What trade-offs should teams make explicit before migrating?

Decision framework you can actually use

Ask these questions in order:

  1. Is build time currently a real bottleneck for delivery?
  2. Do we have compatibility blockers to migration?
  3. Are expected gains meaningful in CI, not just on one machine?
  4. Do we have team capacity to absorb migration and stabilization?
  5. Will this change reduce regressions or only satisfy curiosity?

If you cannot answer yes to 1 and 3, migration is probably not the highest-value work right now.

  • Run both build pipelines in parallel on a branch for one week
  • Compare output artifacts and key route behavior
  • Migrate internal docs and runbooks before merge
  • Roll out behind a low-risk release window
  • Track post-migration regressions for at least two sprint cycles

Avoid "big bang" switching with no fallback path.

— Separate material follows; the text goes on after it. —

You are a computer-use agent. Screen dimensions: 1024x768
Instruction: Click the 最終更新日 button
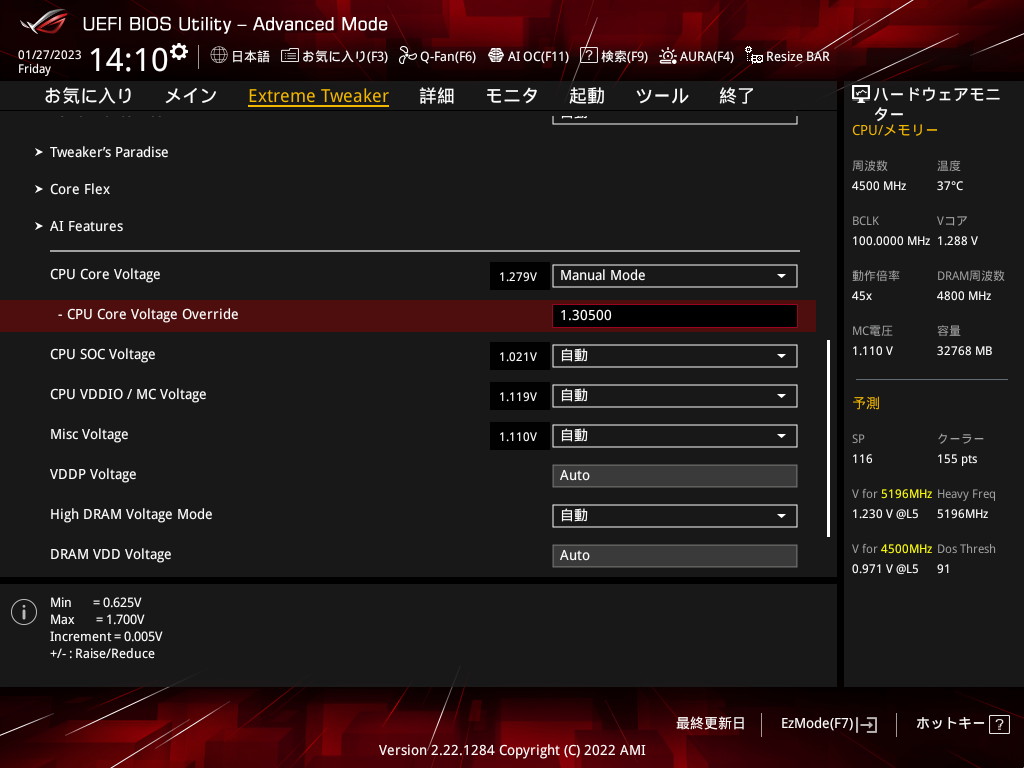coord(710,724)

Practical recommendation from this benchmark

If your current pain is build throughput, these results favor Rsbuild for this project profile by a wide margin on timing, with modest bundle-size advantage. If your current pain is ecosystem simplicity and your build times are already acceptable, Vite remains a practical choice.

That is the point of benchmarking with your own code: remove guesswork, then decide based on your bottleneck.

Final takeaway

Rsbuild and Vite are both capable. The winning choice depends on your bottlenecks, ecosystem constraints, and operational discipline. Benchmark with parity, evaluate in CI, and pick the tool that improves delivery outcomes over time, not the one with the loudest benchmark headline.